We did have some other home brewers in the brewery last week, but this time with no plans to go pro. A couple of our friends wanted a special beer for their special day, so requested we brewed something for them. We decided to go one step further and get them to brew it. We sat down and bounced some ideas off each other and decided on something that they and their guests will really enjoy, that we will enjoy, and just so happened to fit into our Single Hop Series. Expect something Belgian with shed loads of Amarillo.

Beer continues to fly out of the brewery, with cask sales especially popular. In fact, we often sell out of casks before a beer is even released, so if there is anything you fancy, get in quick. This throws up an interesting problem. We are selling a lot of casks at the moment, but we make very little money on them, although people still complain they are over priced. If we put more beer into casks, we could sell a batch of beer very quickly, but make very little money. The answer to this is to obviously brew more often, but we are held back by our size, and the number of fermenters we own. We can't grow as a business or buy more fermenters without first making money, which we simply cant do with just cask. So we are upping the cask output on certain beers, but we are still focussing on bottle. We also like bottles as we can send these out of London, so more people get the opportunity to sample what we are doing.

In other good news, we have finally got two pallets of beer out to Sweden.

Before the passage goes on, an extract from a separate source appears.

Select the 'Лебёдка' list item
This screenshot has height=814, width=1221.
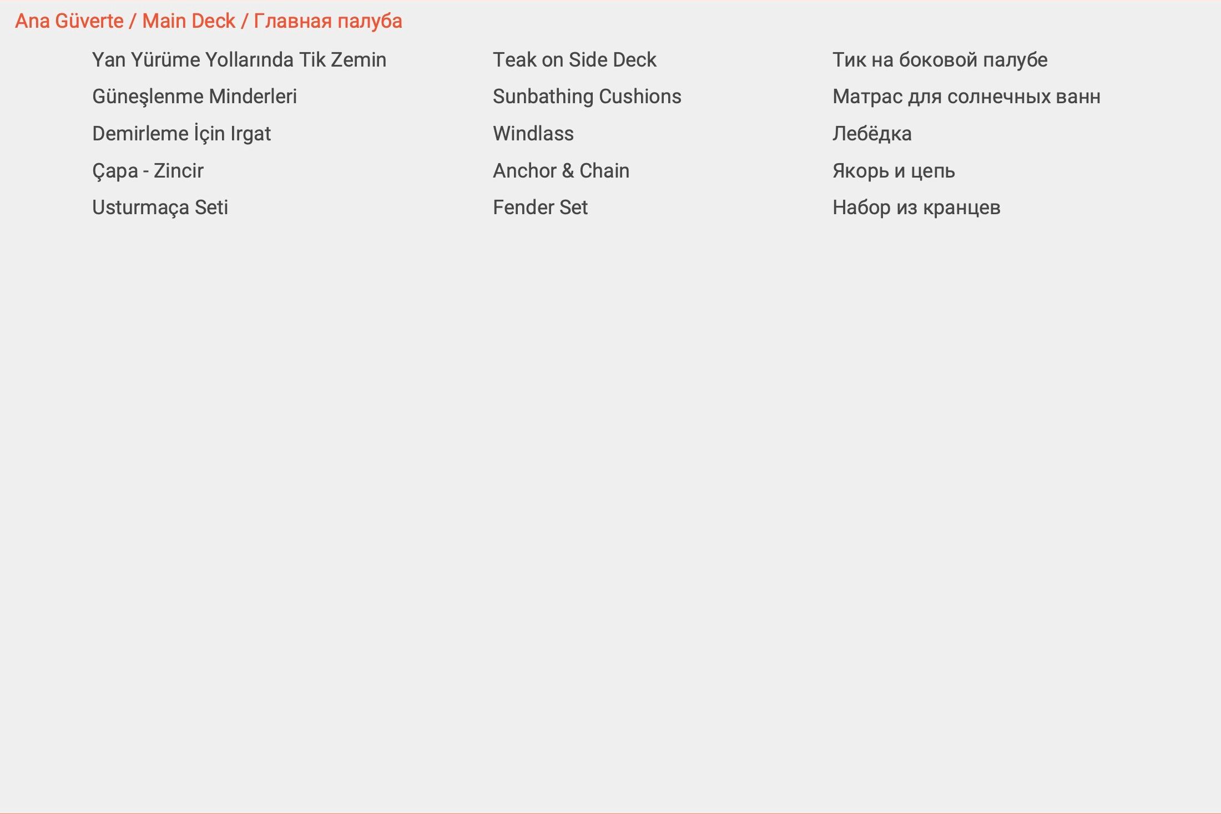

So you can now find our beers in Sweden and Italy along with all over the UK. So if you are yet to try any, you have little excuse.

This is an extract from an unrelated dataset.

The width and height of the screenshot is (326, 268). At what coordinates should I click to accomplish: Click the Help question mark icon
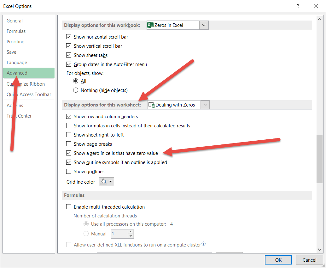pos(298,6)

We have a very busy summer ahead of us, as we need to get 10 different beers on cask for an event we are very excited about later this summer. Look out for an announcement on this soon. Also look out for us at a number of beer festivals. Please continue to check out the bottom of our outlets page to keep up to date.

All opinions and grammatical errors are those of WeirdBeardBryan, and not always Weird Beard Brew Co. as a whole. For example, Gregg LOVES saisons, I could live without them.

Hit The Lights

Now, if you cast your mind back to early march, and the release of batch 0002 you will remember a beer called Miss The Lights.This was the first attempt at brewing Hit The Lights, but not all went to plan. We decided we liked what came out, and released it. It went down very well in bottles, but completely flopped in cask and keg.

But this time round we done things right. The brewday went without a hitch, with the beer happily in the FV earlier than any brewday yet. I say it went without hitch, we do have a slight problem with this beer, but that is more recipe driven than an actually problem. This is a 'hop burst' style IPA, meaning there are no early bittering hops, all the hops, and there are a lot of them, are chucked in in the last 20 minutes of the boil. This unfortunately means this beer is prone to boil overs, as there are no oils to keep it at bay. We may consider chucking a minimal amount of hops in at the start, just to save ourselves some cleaning.

Expect orange on the nose, with more orange citrus, mango and maybe even some peach in the taste. 

Available in cask, keg and 500ml bottles. Why not grab one and have it alongside a Miss The Lights and let us know which you prefer.